IJCAI 2023 | Conference PDF | Archive PDF | Plain Text | LLM Run Details

Reproducibility Variable Result LLM Response
Research Type Experimental Extensive experimental results on the R2R and REVERIE datasets demonstrate that our method achieves better performance than existing methods.
Researcher Affiliation Academia 1Tongji University, Shanghai, China 2Tongji Artificial Intelligence (Suzhou) Research Institute, Suzhou, China {wly, xingchen327, 2130701, dangronghao, 2030715, liuchengju, qjchen}@tongji.edu.cn
Pseudocode No The paper does not include any explicitly labeled pseudocode or algorithm blocks. Figures present architectural diagrams rather than structured code steps.
Open Source Code Yes Code is available at https: //github.com/Crystal Sixone/DSRG.
Open Datasets Yes To validate our proposed method, we conduct extensive experiments on the R2R [Anderson et al., 2018] and REVERIE datasets [Qi et al., 2020b].
Dataset Splits Yes For R2R, four standard metrics are for evaluation: the navigation error (NE): the distance between the ground truth and the agent s stop position; the success rate (SR): the ratio of paths that stop within 3m from the target points; the oracle success rate (OSR): SR with the oracle stop policy; and the success rate weighted by the path length (SPL): SR penalized by the path length. For REVERIE, another two metrics are added: remote grounding success rate (RGS): the ratio of objects grounded correctly, and the RGS weighted by the path length (RGSPL). ... Table 1: Comparison with the state-of-the-art methods on the R2R dataset. (Includes "Validation Seen" and "Validation Unseen" columns).
Hardware Specification Yes In the pre-training stage, we train our DSRG with batch size 24 for 400k iterations using 1 NVIDIA RTX 3090 GPU.
Software Dependencies No The paper mentions using a "BERT model" and "Vi T-B/16" for feature extraction, but does not specify software dependencies with version numbers (e.g., Python, PyTorch, TensorFlow, specific library versions).

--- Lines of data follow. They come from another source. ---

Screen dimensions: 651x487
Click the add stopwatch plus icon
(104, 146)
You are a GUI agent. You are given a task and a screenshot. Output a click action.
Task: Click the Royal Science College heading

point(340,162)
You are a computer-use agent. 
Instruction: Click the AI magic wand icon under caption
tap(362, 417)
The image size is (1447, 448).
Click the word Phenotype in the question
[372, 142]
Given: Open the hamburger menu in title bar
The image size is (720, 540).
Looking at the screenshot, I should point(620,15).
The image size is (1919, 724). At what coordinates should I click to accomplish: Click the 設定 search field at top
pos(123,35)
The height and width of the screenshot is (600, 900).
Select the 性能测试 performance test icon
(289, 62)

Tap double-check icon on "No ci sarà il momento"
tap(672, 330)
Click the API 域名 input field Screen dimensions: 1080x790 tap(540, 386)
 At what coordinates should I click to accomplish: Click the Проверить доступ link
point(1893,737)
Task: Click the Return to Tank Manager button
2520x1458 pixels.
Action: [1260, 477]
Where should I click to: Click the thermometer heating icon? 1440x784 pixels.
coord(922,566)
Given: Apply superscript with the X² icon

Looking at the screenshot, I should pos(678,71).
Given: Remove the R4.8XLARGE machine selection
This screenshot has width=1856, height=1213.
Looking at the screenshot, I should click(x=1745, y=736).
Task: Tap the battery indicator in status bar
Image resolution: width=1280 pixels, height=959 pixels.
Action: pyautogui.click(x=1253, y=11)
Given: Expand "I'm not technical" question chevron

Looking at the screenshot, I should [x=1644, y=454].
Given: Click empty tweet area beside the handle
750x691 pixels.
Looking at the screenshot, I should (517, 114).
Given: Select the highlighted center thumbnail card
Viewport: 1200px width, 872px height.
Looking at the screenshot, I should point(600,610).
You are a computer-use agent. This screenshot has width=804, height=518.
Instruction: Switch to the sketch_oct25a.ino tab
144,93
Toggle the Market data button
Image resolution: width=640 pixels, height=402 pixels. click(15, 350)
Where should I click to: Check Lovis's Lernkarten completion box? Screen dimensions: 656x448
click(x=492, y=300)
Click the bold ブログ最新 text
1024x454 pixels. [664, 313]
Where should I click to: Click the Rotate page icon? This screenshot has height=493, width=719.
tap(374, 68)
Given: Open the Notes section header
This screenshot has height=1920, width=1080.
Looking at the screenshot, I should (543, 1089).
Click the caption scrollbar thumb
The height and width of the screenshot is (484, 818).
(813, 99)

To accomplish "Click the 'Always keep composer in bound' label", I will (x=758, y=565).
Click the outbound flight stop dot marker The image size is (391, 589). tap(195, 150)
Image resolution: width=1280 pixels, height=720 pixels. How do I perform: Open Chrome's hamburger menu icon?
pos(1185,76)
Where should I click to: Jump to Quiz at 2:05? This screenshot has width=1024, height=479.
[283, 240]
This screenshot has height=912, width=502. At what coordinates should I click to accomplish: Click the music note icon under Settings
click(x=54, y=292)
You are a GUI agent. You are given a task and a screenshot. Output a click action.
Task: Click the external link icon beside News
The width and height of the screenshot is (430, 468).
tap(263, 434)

Experiment Setup Yes In the pre-training stage, we train our DSRG with batch size 24 for 400k iterations using 1 NVIDIA RTX 3090 GPU. ... During fine-tuning, the batch size and the learning rate are 4 and 5 × 10−6, respectively. ... The numbers of transformer layers for instructions, visual and semantic features, and local-global cross-modal attention modules are 9, 2 and 4, respectively.